Really, though, it was a lot of fun. I had to rack my brain and come up with all of my favorite albums from ever since I started listening to pop music. It was challenging, and I’m sure I missed some. For example, I realized, as I was writing this post, that I completely ignored Aerosmith. Now, Aerosmith isn’t one of my favorite bands, and I’ve mostly only listened to random tracks here and there, but I do recall that I used to like Hot Rocks. Theoretical reader, you might just see Hot Rocks, if I can track it down, on the list. I’m really afraid that I will think of a crucial album in the middle of this epic series of posts, and it will mess up the entire order I’ve come up with so far! And yet, if I haven’t thought of it by now, it’s going to score a one on both impact and tendency to return, and that will make it nearly impossible to make the list. We shall see. Perhaps I will curse this whole project before long and just give up. It’s not like anyone actually reads this blog and will be upset that I stopped at number 50.
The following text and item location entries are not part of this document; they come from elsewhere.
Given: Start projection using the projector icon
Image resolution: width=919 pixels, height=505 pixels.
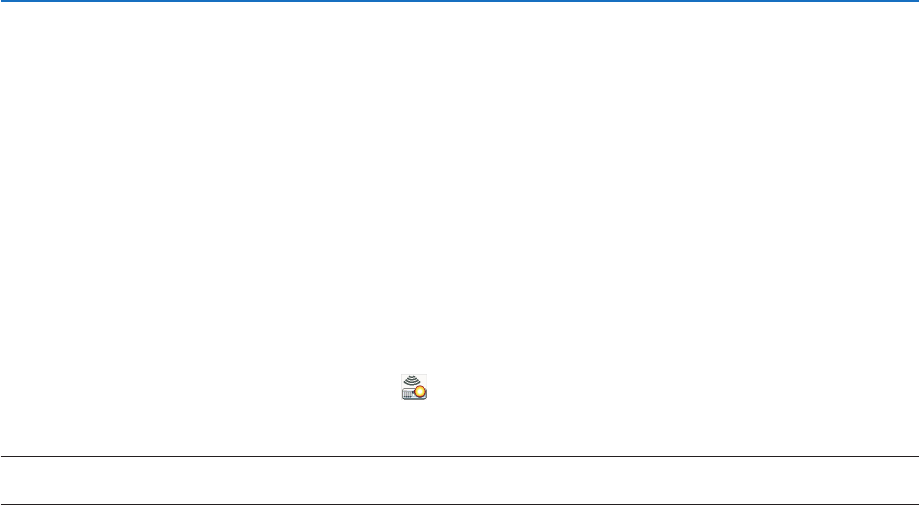Looking at the screenshot, I should [414, 387].
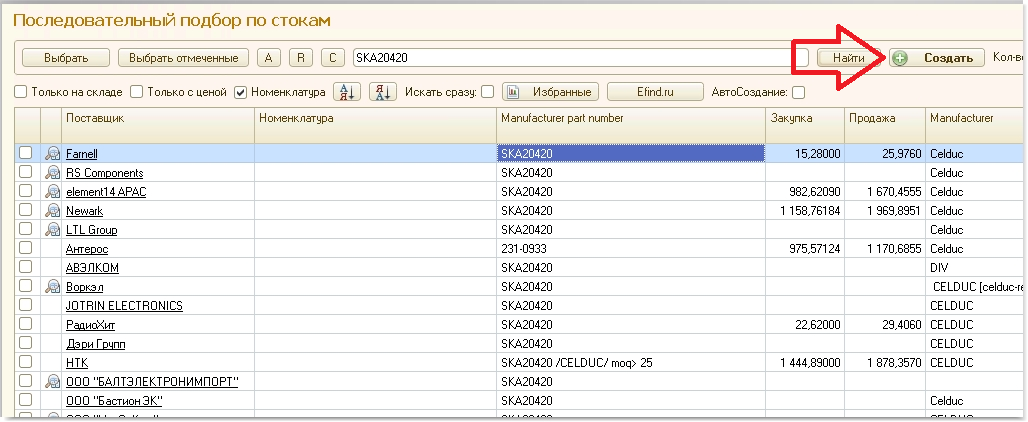This screenshot has height=422, width=1028.
Task: Open Избранные favorites with chart icon
Action: (549, 92)
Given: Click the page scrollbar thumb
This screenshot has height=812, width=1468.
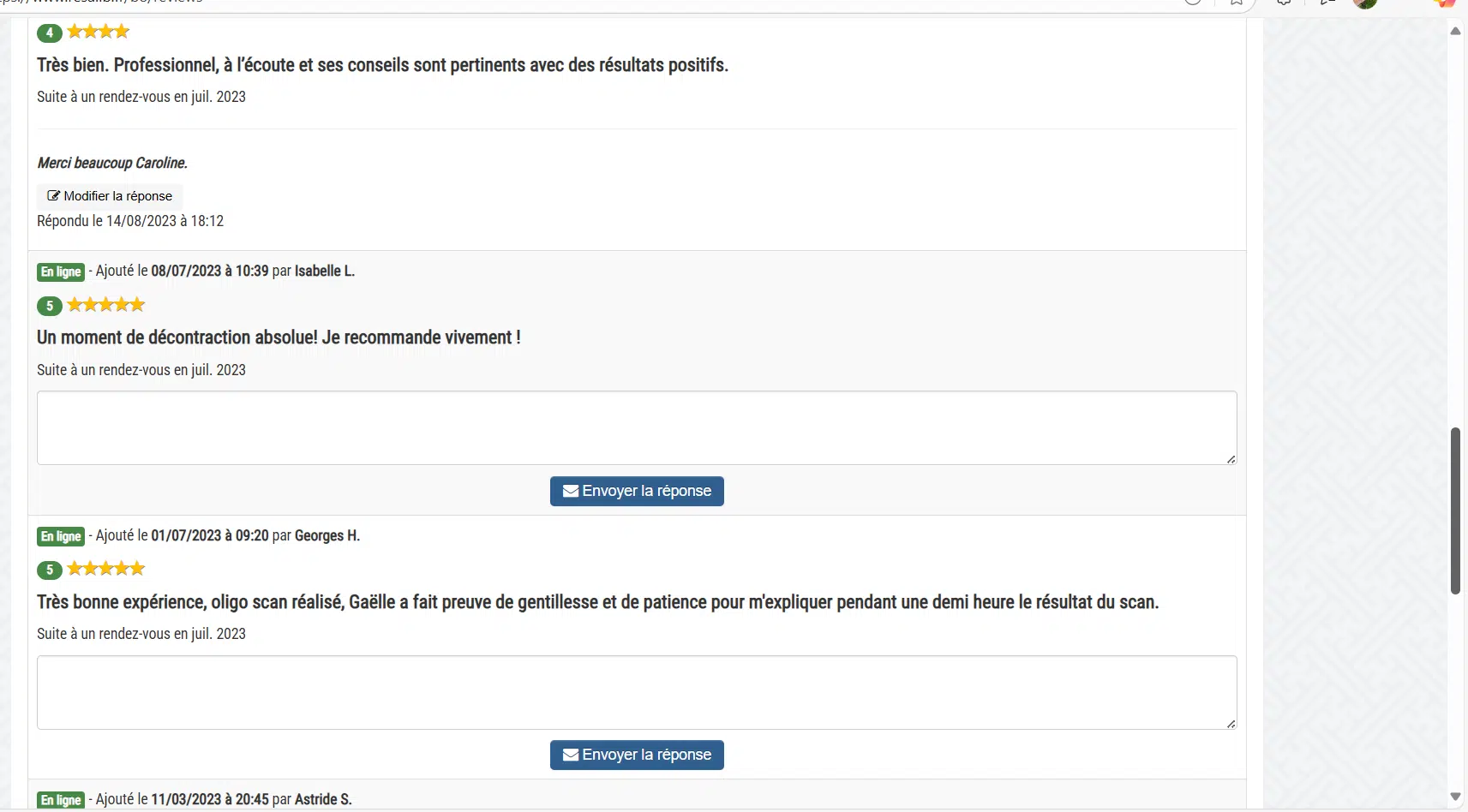Looking at the screenshot, I should [1455, 510].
One last point: I listen to a pretty diverse set of music, but my tastes are by no means exhaustive. Country and rap do appear on this list, but they are underrepresented. Some bands that I like a lot do not appear on this list, or appear very low in the rankings, because I like songs by the band, but not necessarily albums. If I had readers, they might say (spoiler!), “Hey, where the heck is Jimi Hendrix?!” And if that question were asked, I would point out that I love the song “Hey Joe,” and that Jimi Hendrix is basically all right, but I think his albums are filled with a lot of junk sitting beside the gems. There’s a large chance that if a band doesn’t appear on this list, I’m familiar with them and like some of their songs—just not enough of them from any one album.

I’ve spent enough time on this post that was written “For No One” (foreshadowing!). Soon, probably tomorrow, I will begin the list. My plan is ten posts, with ten albums for each post, counting down from 100 to 1. One final spoiler: Pink Floyd is not appearing on this list. I hate Pink Floyd. I try really hard to like them, and even listened to two albums for this project (Dark Side of the Moon and Piper at the Gates of Dawn), but I just hate them. Sorry. They’re not as bad as Metallica, but no one is as bad as Metallica (really, the final spoiler: The Black Album is in the number one spot. Count on it).

1 comment:

  1. My friend, Danny Brown, is a famous blogger. This comment will ride the tidal wave of his fame all the way to a syndicated column. Mark my words. "Subjective objectivity"--even though it is absurdly fictional (or precisely because it is)--will one day rule the vapid opinions of lesser minds.